The earliest written Acta for Saint Valentinus were written in the sixth or seventh century, when the hagiographical genre was well established, with pious accounts of magic and torture shared among many texts and applied to many martyr-saints. The longer of the two is that written of the martyr Valentinus of Terni and his magical cure, through faith alone, of a crippled child. Bede, in the eighth century, knew of both hagiographies and included respripts of both under 14 February in his martyrology

The Legenda Aurea of Jacobus de Voragine, compiled about 1260 and one of the most-read books of the High Middle Ages, gives sufficient details of the saints and for each day of the liturgical year to inspire a homily on each occasion. The very brief vita of St Valentine has him refusing to deny Christ before the "Emperor Claudius" in the year 280. Before his head was cut off, this Valentine restored sight and hearing to the daughter of his jailer. Jacobus makes a play with the etymology of "Valentine", "as containing valour".

The Legenda Aurea does not contain anything about hearts and last notes signed "from your Valentine", as is sometimes suggested in modern works of sentimental piety. Many of the current legends surrounding them appear in the late Middle Ages in France and England, when the feast day of February 14 became associated with romantic love.

St. Valentine's Day

For more details on this topic, see Valentine's Day.

Jack Oruch has made a well-supported case that the traditions associated St. Valentinewith "Valentine's Day", well-documented in Geoffrey Chaucer's Parliament of Foules, and generally set in a supposed context of an old tradition, in fact had no such tradition before Chaucer.

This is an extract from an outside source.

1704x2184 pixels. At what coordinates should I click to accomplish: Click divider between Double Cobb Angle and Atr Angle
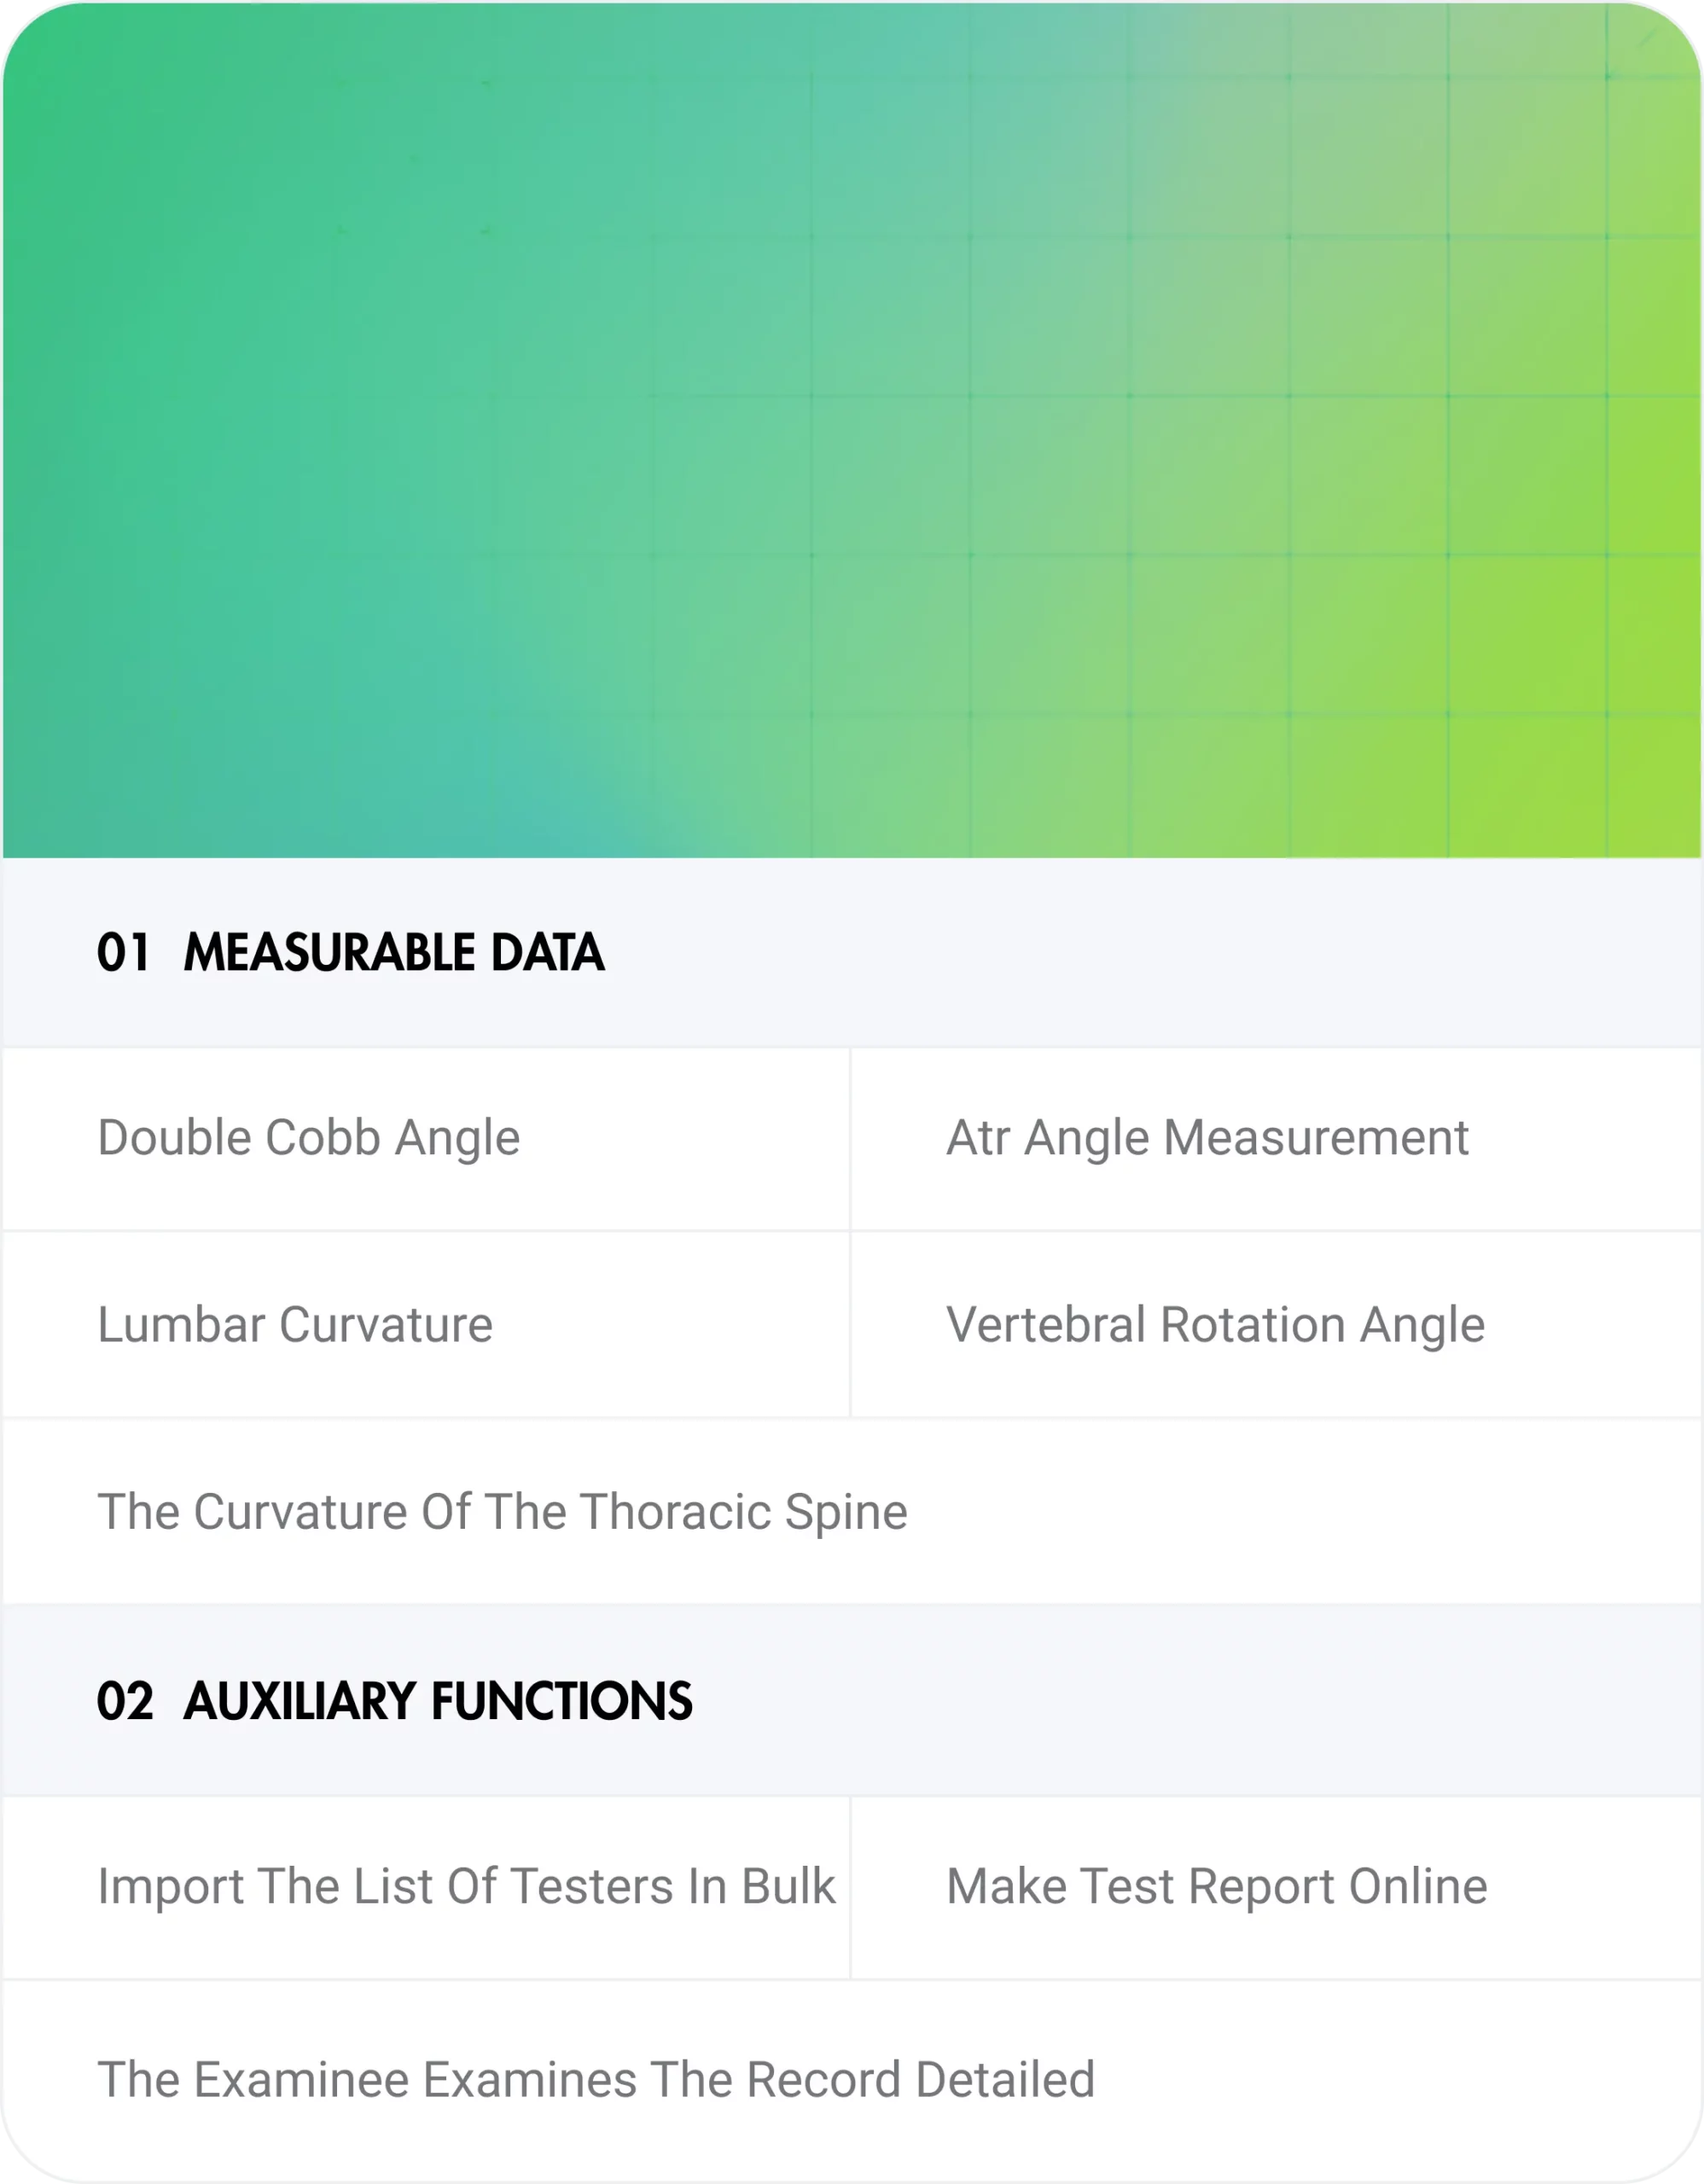[x=850, y=1138]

The speculative explanation of sentimental customs, posing as historical fact, had their origins among eighteenth-century antiquaries, notably Alban Butler, the author of Butler's Lives of Saints, and have been perpetuated even by respectable modern scholars. Most notably, "the idea that Valentine's Day customed perpetuated those of the Roman Lupercalia has been accepted uncritically and repeated, in various forms, up to the present"

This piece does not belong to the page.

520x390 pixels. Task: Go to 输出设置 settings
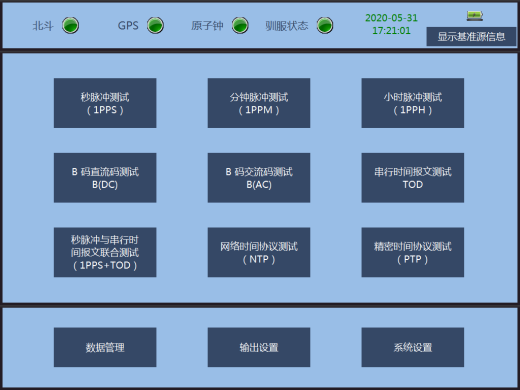[259, 347]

In 1836, relics that were exhumed from the catacombs of Saint Hippolytus on the Via Tiburtina, then near Rome, were identified with St Valentine; placed in a gilded casket, they were transported to the Whitefriar Street Carmelite Church in Dublin, Ireland, to which they were donated by Pope Gregory XVI. Many tourists visit the saintly remains on St. Valentine's Day, when the casket is carried in solemn procession to the high altar for a special Mass dedicated to young people and all those in love. Alleged bodily relics of St Valentine also lie at the reliquary of Roquemaure in France, in the Stephansdom in Vienna and also in Blessed St. John Duns Scotus church in the Gorbals area of Glasgow, Scotland.

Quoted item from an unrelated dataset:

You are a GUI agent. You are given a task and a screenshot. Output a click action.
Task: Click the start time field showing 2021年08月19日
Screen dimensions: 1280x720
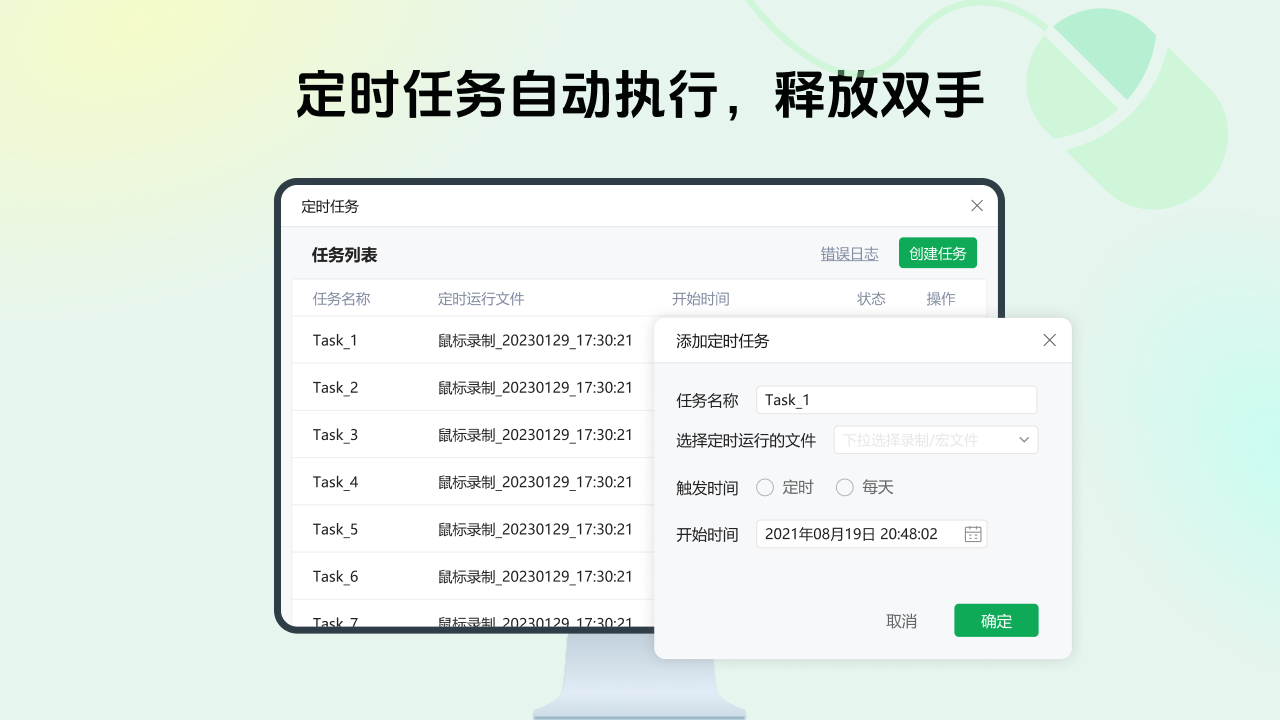tap(862, 534)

The saint's feast day was removed from the Church calendar in 1969 as part of a broader effort to remove saints viewed by some as being of purely legendary origin. The feast day is still celebrated locally in some parishes such as Balzan in Malta where relics of the saint are claimed to be found, as well as by those Catholics who follow the older, pre-Vatican II calendar. Prior to this action, the church in Rome that had been dedicated to him observed his feast day by, among other things, displaying his reputed skull surrounded by roses, much like the iconography often used by the Grateful Dead.